A while ago, the noble and learned Lord, Lord Judge, gave a lecture at King’s College London entitled “Ceding Power to the Executive: The Resurrection of Henry VIII”. He made the stark point that parliamentary sovereignty is the antithesis of executive sovereignty. The two concepts are mutually contradictory. The democratic process is not meant to give—and our constitutional arrangements are not meant to provide us with—executive sovereignty. The burden of the noble and learned Lord’s argument was that Henry VIII powers, although paradoxically conferred upon the Executive by none other than Parliament, are an affront to parliamentary sovereignty. That lecture was held in 2016. Since then, we have seen an acceleration of the erosion of parliamentary sovereignty through these means.

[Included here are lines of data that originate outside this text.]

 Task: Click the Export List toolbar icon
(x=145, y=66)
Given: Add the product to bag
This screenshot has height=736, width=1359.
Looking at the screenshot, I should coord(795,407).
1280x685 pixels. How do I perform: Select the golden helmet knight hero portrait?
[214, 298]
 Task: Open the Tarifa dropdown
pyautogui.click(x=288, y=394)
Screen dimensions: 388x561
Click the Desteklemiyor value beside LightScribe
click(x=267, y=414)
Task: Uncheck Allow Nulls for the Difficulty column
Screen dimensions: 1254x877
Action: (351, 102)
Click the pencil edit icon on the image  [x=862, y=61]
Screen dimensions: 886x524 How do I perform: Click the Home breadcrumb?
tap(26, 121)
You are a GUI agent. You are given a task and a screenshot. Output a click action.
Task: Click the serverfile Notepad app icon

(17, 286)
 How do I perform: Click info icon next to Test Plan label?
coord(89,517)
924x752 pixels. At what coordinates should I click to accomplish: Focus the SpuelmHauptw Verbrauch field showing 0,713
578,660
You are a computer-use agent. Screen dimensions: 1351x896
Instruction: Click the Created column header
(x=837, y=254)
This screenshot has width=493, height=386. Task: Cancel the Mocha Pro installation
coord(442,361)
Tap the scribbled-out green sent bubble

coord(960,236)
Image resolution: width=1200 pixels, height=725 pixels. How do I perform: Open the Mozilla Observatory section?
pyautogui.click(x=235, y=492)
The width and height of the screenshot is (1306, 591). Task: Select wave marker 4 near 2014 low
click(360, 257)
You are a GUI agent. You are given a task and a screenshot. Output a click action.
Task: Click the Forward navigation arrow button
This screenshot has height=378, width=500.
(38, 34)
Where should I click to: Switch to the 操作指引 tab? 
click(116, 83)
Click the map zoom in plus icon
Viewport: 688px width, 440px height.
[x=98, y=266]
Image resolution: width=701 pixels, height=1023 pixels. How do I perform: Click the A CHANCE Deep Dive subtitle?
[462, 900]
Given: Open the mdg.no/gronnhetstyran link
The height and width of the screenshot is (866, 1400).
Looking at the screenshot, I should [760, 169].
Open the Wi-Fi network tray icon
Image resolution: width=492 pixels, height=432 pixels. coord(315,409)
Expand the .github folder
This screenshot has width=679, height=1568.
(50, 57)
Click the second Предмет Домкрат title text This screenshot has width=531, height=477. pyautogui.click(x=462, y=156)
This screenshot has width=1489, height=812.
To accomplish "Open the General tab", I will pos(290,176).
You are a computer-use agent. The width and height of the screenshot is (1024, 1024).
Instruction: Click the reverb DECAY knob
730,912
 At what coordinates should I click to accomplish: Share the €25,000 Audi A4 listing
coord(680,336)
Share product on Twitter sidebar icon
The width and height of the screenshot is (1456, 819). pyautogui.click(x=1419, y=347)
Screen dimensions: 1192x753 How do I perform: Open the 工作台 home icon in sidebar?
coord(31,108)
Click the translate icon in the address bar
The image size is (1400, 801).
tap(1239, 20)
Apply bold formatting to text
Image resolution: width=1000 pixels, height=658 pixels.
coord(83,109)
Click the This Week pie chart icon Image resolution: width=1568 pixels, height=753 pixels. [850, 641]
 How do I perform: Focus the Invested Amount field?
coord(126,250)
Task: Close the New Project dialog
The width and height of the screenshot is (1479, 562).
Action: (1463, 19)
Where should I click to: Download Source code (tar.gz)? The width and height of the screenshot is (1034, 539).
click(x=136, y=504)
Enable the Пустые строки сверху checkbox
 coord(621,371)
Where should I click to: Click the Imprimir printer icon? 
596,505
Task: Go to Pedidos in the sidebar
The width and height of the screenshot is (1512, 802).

As the House of Lords Constitution Committee put it in its report of the Strathclyde review some five years ago:

“Delegated powers in primary legislation have increasingly been drafted in broad and poorly-defined language that has permitted successive governments to use delegated legislation to address issues of policy and principle, rather than points of an administrative or technical nature.”


This Bill pushes that envelope yet further. The Delegated Powers and Regulatory Reform Committee was clear. It described some of the powers in that report as either “extraordinary” or “unprecedented”. To justify these extraordinary and unprecedented powers, the Government cite the need for legislation to evolve. The possibility of unknown unknowns required a yet unknowable legislative response and a yearning for law-making speed. None of these justifications is extraordinary and none of them is unprecedented.

I beg to move.

Baroness Andrews Portrait Baroness Andrews (Lab)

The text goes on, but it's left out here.